- TASK BRIEF
Where the line containing "Instruction: Open the shading color dropdown" appears in the records below, begin there and repeat each line exactly through the final one, dropping all pictures.

Stored data:
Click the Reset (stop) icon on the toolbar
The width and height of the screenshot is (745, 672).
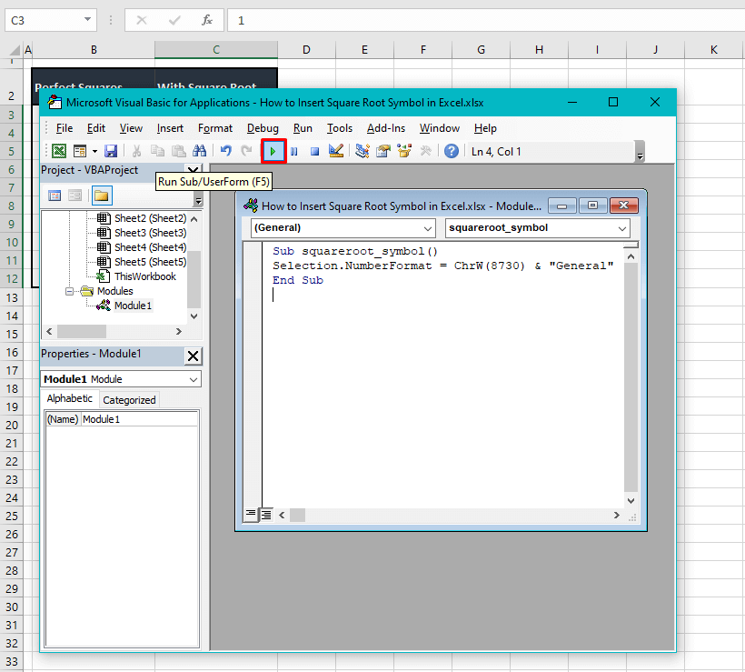pyautogui.click(x=314, y=151)
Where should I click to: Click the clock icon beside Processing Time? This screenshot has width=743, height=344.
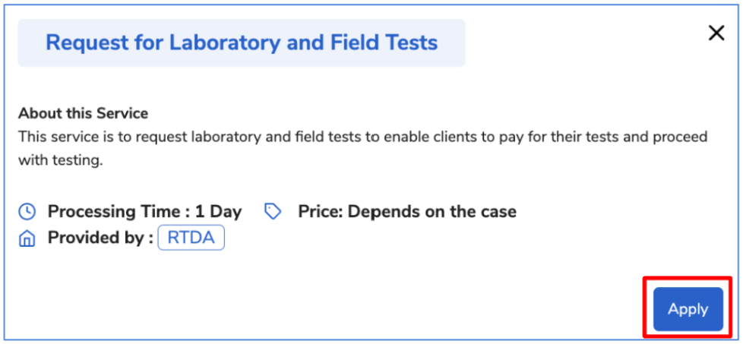(27, 211)
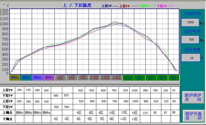
Task: Select the 14区 zone block
Action: pyautogui.click(x=117, y=77)
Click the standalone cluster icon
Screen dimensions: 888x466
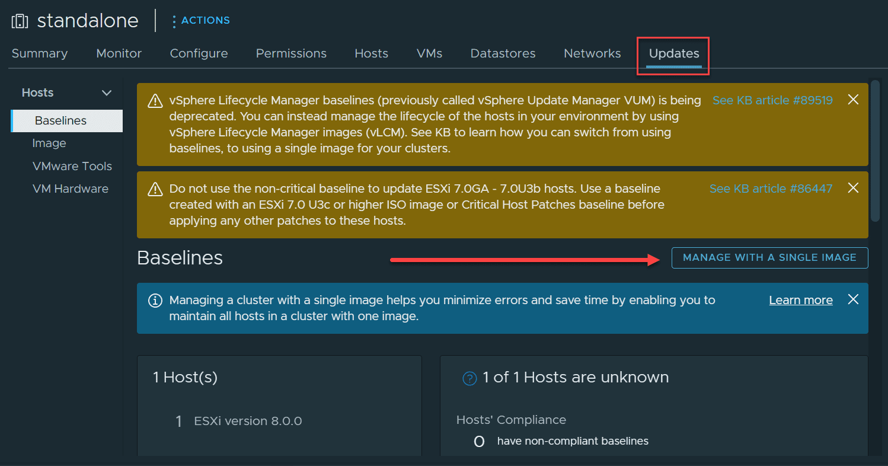(20, 21)
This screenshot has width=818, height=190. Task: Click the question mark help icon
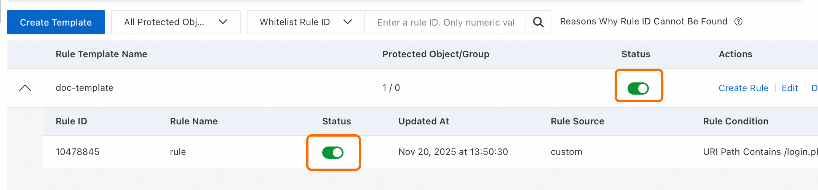(x=738, y=22)
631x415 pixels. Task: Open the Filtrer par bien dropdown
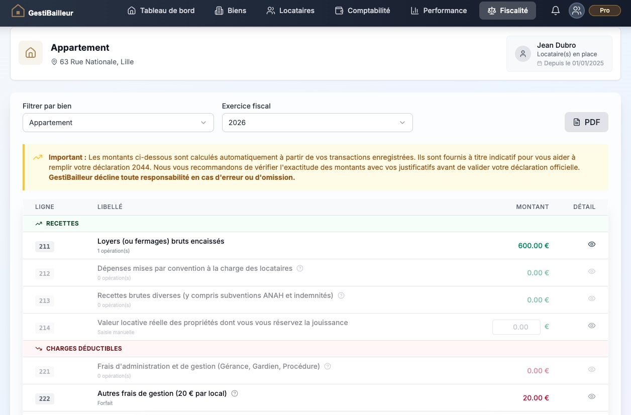118,123
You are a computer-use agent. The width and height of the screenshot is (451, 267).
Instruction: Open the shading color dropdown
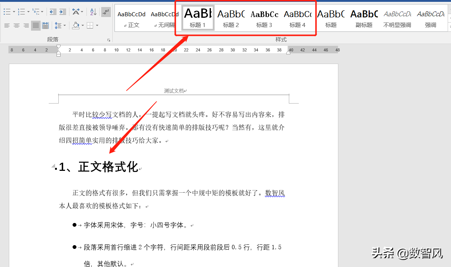click(83, 26)
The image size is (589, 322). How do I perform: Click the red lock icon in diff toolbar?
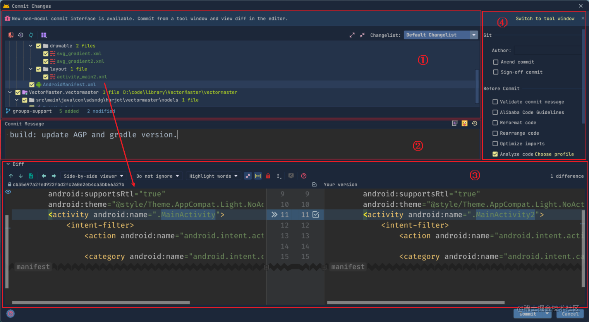(x=268, y=176)
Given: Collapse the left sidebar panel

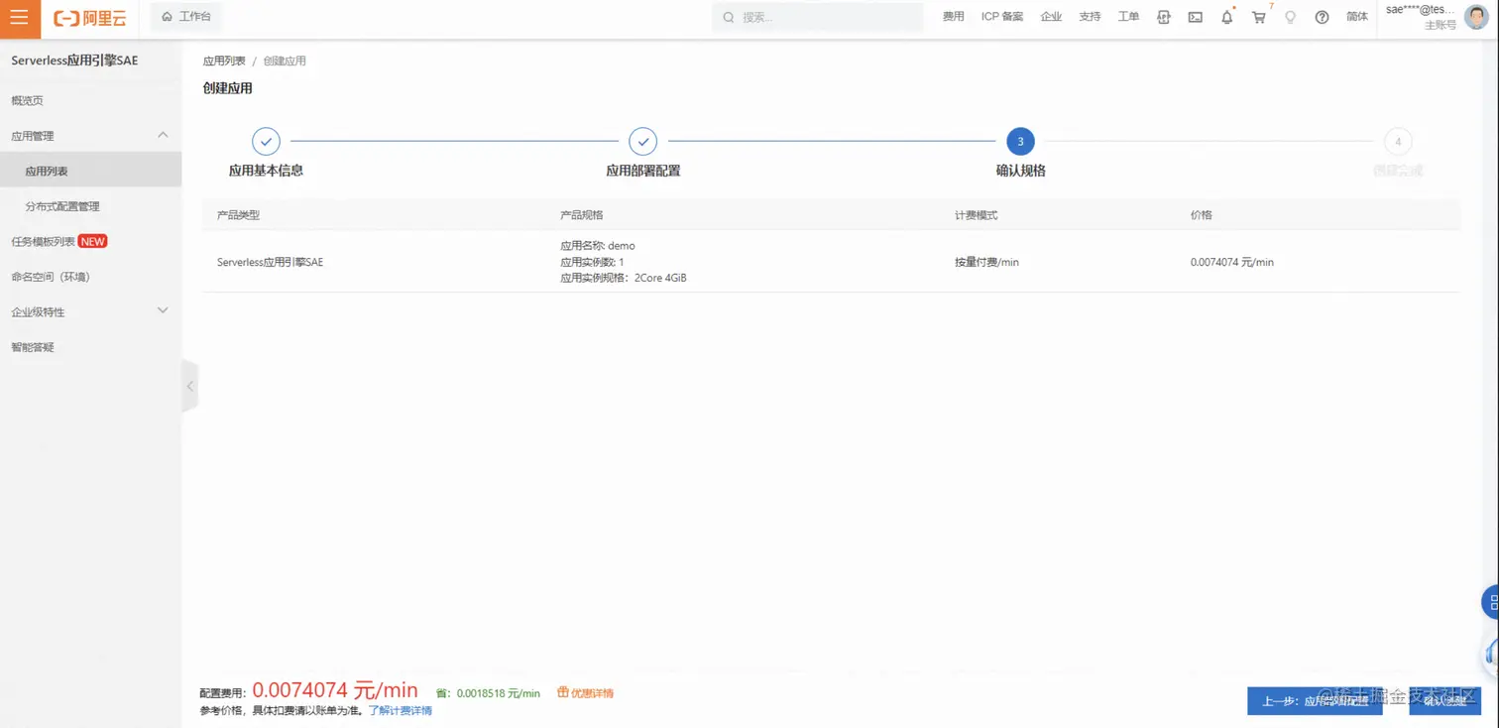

- RESPONSE TO THIS EXERCISE
Instruction: Open the shading color dropdown
click(83, 26)
The image size is (589, 322). How do I perform: Click the red lock icon in diff toolbar?
(x=268, y=176)
Given: Collapse the left sidebar panel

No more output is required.